Omorika Spruce as a Potential Substitute for Norway Spruce and Blue Spruce in Post-Pollution Reforestation for Industrial Use
European beech potential for agricultural land afforestation: an anatomical and wood quality perspective
Abstract The European beech (Fagus sylvatica L.) is one of the most economically and ecologically important deciduous tree species in Europe. However, there is a lack of scientific knowledge regarding quality of wood growing on former agricultural land exists in the case of European beech. Therefore, this study aimed to evaluate the wood properties of European beech growing on former agricultural land compared to standard forest stands in north-western Poland. In total 2457 specimens were tested in mechanical strength and around 1000 for dimensions of micro and macrostructural wood elements.
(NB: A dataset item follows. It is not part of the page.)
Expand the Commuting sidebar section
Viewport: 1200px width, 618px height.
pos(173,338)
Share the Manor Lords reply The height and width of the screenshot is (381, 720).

In the case of the most important parameter – the wood density, no significant differences were found between values observed in standard forest land (0.722 g/cm3) and afforested farmland (0.701 g/cm3). Land use did not significantly influence MOR nor MOE. However, higher values for these parameters were observed on forest land. The annual ring width was significantly wider on trees that grew on former agricultural land. The high variability with significant differences was obtained within the dimensions of vessels and fibers. The presented results have confirmed that European beech species is highly suitable for former agricultural land afforestation with high-quality wood production. These findings challenge the assumption that wood on afforested agricultural land has worse quality and support its viability for industrial purposes.